** Opening SUPPLIED DATA block **

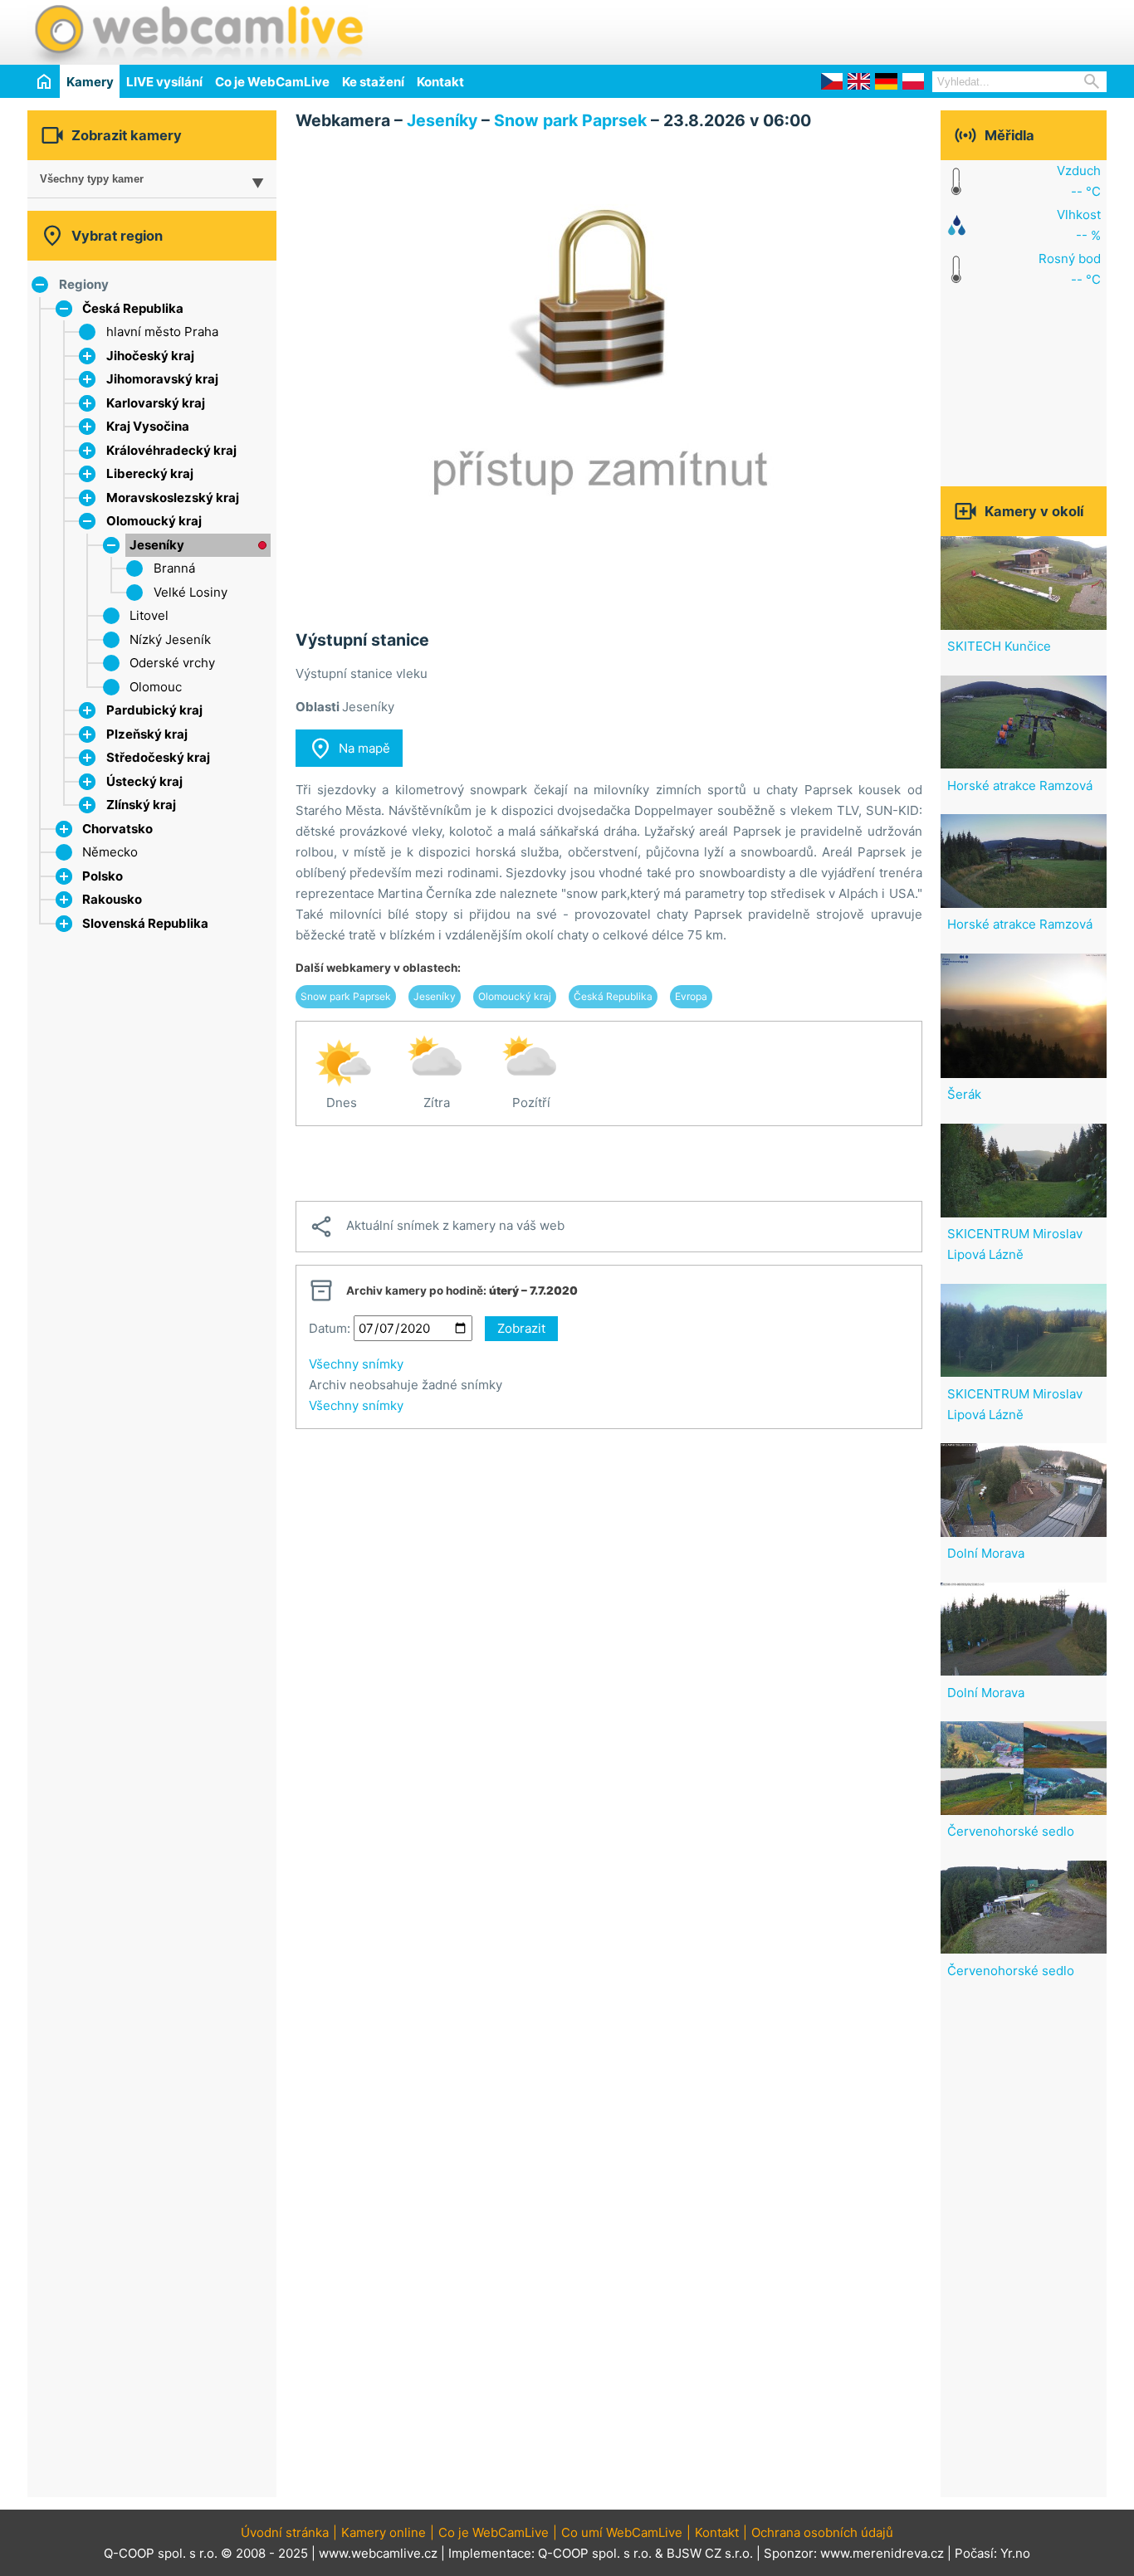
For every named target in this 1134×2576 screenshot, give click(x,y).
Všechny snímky (356, 1364)
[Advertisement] (912, 30)
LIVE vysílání (164, 82)
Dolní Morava (985, 1553)
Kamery (90, 82)
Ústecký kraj (144, 781)
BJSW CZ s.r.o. (710, 2553)
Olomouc (156, 687)
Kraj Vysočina (147, 426)
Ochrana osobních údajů (822, 2532)
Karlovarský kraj (155, 403)
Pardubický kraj (154, 710)
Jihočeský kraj (150, 355)
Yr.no (1015, 2553)
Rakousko (112, 899)
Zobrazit (521, 1328)
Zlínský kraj (141, 804)
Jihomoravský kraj (162, 379)
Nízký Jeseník (170, 639)
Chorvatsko (117, 829)
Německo (110, 852)
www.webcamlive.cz (378, 2553)
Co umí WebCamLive (621, 2532)
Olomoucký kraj (154, 521)
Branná (174, 568)
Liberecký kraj (149, 473)
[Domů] (43, 81)
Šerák (964, 1094)
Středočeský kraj (158, 757)
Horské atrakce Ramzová (1019, 785)
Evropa (691, 996)
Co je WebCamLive (272, 82)
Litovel (149, 615)
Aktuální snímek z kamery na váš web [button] (437, 1226)
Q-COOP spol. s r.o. (595, 2553)
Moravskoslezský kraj (172, 497)
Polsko (102, 876)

** Closing SUPPLIED DATA block **

**WHAT YOU ARE ASKED TO DO:** What's needed is an exact retyping of the records, pictures excluded.

**SOLUTION TO THE PROBLEM:**
For every named target in this 1134×2576 screenshot, give click(x,y).
Všechny snímky (356, 1364)
[Advertisement] (912, 30)
LIVE vysílání (164, 82)
Dolní Morava (985, 1553)
Kamery (90, 82)
Ústecký kraj (144, 781)
BJSW CZ s.r.o. (710, 2553)
Olomouc (156, 687)
Kraj Vysočina (147, 426)
Ochrana osobních údajů (822, 2532)
Karlovarský kraj (155, 403)
Pardubický kraj (154, 710)
Jihočeský kraj (150, 355)
Yr.no (1015, 2553)
Rakousko (112, 899)
Zobrazit (521, 1328)
Zlínský kraj (141, 804)
Jihomoravský kraj (162, 379)
Nízký Jeseník (170, 639)
Chorvatsko (117, 829)
Německo (110, 852)
www.webcamlive.cz (378, 2553)
Co umí WebCamLive (621, 2532)
Olomoucký kraj (154, 521)
Branná (174, 568)
Liberecký kraj (149, 473)
[Domů] (43, 81)
Šerák (964, 1094)
Středočeský kraj (158, 757)
Horské atrakce Ramzová (1019, 785)
Evropa (691, 996)
Co je WebCamLive (272, 82)
Litovel (149, 615)
Aktuální snímek z kamery na váš web [button] (437, 1226)
Q-COOP spol. s r.o. (595, 2553)
Moravskoslezský kraj (172, 497)
Polsko (102, 876)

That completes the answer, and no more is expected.